Cuando los llevé al Faro ella y su pareja se pusieron muy contentos, el chico comenzó a cantar algo sobre “La esquina de Latinoamérica”. Después anduvimos sobre el malecón disfrutando del mar y de los murales. A mi compa le sorprendió ver tantos perros pese a los letreros de “prohibido traer mascotas”. Vimos que a un lado había canastos pequeños de color azul. Ella me dijo que también los pusieron en la Roma, que sirven para tirar las bolsitas con caca de los perritos con pedigree. “Andamos mal”, le dije.

La abundancia de casas abandonadas con letreros de “se vende” o “se renta” en Playas de Tijuana, Tijuarito y el Centro hicieron que mi visitante antropóloga me preguntara: “¿Qué pasó aquí?”.

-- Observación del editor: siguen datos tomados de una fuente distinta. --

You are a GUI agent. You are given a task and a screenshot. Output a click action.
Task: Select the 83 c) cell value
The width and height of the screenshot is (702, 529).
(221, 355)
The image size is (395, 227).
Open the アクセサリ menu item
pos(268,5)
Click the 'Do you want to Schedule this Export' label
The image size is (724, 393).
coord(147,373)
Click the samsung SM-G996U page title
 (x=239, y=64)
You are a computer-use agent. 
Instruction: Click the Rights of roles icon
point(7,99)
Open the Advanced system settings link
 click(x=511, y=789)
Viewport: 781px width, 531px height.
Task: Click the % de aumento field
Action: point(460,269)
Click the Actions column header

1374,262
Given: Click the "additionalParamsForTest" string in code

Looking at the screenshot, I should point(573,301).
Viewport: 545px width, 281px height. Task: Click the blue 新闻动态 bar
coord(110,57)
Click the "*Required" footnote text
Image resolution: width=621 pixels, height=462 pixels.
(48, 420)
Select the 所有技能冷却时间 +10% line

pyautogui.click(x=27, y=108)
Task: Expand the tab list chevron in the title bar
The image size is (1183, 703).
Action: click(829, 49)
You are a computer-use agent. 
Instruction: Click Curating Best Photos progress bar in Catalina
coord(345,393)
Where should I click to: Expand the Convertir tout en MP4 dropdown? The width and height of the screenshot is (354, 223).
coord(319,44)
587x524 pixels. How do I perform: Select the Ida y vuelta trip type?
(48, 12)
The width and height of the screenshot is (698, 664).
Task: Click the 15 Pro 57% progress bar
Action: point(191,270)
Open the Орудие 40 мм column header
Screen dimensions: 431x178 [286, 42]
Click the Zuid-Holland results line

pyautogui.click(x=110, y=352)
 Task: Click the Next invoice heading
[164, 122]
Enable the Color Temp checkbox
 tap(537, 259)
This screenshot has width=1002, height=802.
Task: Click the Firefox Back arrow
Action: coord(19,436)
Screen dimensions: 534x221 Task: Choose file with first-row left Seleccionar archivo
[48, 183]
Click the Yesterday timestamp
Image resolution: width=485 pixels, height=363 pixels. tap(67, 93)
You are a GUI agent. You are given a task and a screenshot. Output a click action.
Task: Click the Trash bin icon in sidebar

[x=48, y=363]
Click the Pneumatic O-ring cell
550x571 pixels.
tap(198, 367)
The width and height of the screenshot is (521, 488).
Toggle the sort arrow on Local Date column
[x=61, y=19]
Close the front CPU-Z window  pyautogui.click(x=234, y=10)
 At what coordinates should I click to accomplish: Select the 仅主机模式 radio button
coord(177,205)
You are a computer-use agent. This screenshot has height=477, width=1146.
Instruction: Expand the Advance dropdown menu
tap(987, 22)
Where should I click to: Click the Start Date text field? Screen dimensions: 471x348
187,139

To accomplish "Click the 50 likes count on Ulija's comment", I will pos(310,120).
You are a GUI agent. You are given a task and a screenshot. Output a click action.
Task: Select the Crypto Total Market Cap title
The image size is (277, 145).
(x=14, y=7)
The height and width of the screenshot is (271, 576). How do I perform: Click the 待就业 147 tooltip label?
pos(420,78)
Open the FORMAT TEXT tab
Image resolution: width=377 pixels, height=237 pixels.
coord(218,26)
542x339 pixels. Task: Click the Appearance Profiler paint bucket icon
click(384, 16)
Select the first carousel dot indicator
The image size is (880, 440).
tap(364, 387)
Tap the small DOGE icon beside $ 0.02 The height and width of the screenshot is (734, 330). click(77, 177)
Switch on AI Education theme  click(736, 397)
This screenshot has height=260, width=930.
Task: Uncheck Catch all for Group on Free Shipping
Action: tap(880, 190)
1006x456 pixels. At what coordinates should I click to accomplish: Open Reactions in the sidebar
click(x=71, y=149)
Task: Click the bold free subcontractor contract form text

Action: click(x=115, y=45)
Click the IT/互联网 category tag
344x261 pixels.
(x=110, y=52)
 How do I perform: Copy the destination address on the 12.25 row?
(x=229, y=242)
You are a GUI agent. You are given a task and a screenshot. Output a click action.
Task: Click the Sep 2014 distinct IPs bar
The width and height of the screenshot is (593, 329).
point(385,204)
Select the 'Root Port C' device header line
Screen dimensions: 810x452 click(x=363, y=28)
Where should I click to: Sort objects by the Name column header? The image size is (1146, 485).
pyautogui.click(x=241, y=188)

Hice una narración sobre la historia reciente de Tijuana, les di tres antecedentes: TLC, Operación Guardián y 9/11. “La guerra endureció a partir de 2006, después tuvimos que refugiarnos en el espacio privado”. “Sentimos miedo”. “Pero aquí siempre están el mar, la frontera y nuestra imaginación dispuesta a saltar cualquier límite”. “Nos ha tomado mucho tiempo empezar a recuperarnos y a recuperar la ciudad”. “Lo que ves aquí es consecuencia del neoliberalismo, de la pobreza, que es violencia también". Platicamos durante varias horas por las noches hasta que nos tumbaba el sueño.

Ella dijo que nunca había estado en una ciudad donde tantas personas se hubieran quedado arriba. “¿Te has dado cuenta? Hay cientos de locos en las calles de esta ciudad, pero ni siquiera se parecen a los locos de otros lugares. Aquí hay otro tipo de locura, a nadie le molesta y nadie se detiene a ayudar a esas personas”. “Morra, estamos en guerra”, le dije. “Aquí han pasado muchas cosas de las que se habla poco. Pero esto pasa en todo el país, sucede sobre nosotros, ¿no lo ves?".

“Tú vives en un país que me da miedo”.

(Silencio)

Nuestras siguientes conversaciones versaron sobre relaciones de género, sistema de becas Conacyt, coediciones, investigación, SNI y vedetismo. También me contó sobre la gente bonita y extranjera de los pueblos del sur, de la frontera con Guatemala y la trata de personas, de la comida orgánica y los partos naturales en medio del bosque o dentro del agua a los que acuden las extranjeras y las mexicanas que pueden costearlo, del “do it yourself” y el comercio justo, de un tal Don Lauro poderosísimo “que de seguro tiene un montón de morras ayudantas y viviendo con él”, le dije. “Sí, curiosamente sí. ¿Cómo sabes?”.

Hablamos de Hermosillo, por supuesto, del profundo aprendizaje que dejó en nosotras vivir en el desierto. De todas las cosas que cambiaron después de eso. “Oye, ¿y sigues escribiendo tus pinches poemas?”. Nos reímos mucho, a veces ella de mí, otras yo de ella. “¡Caaaaalmate, pinchi Miriam! ¡Caaaaalmate! Nunca imaginé que acabarías así de loca, pero te ves bien contenta”.


Pues ya, se marcharon. Me quedo con el gusto de hablar con ella. También con la curiosidad de repensar la ciudad: necesito viajar.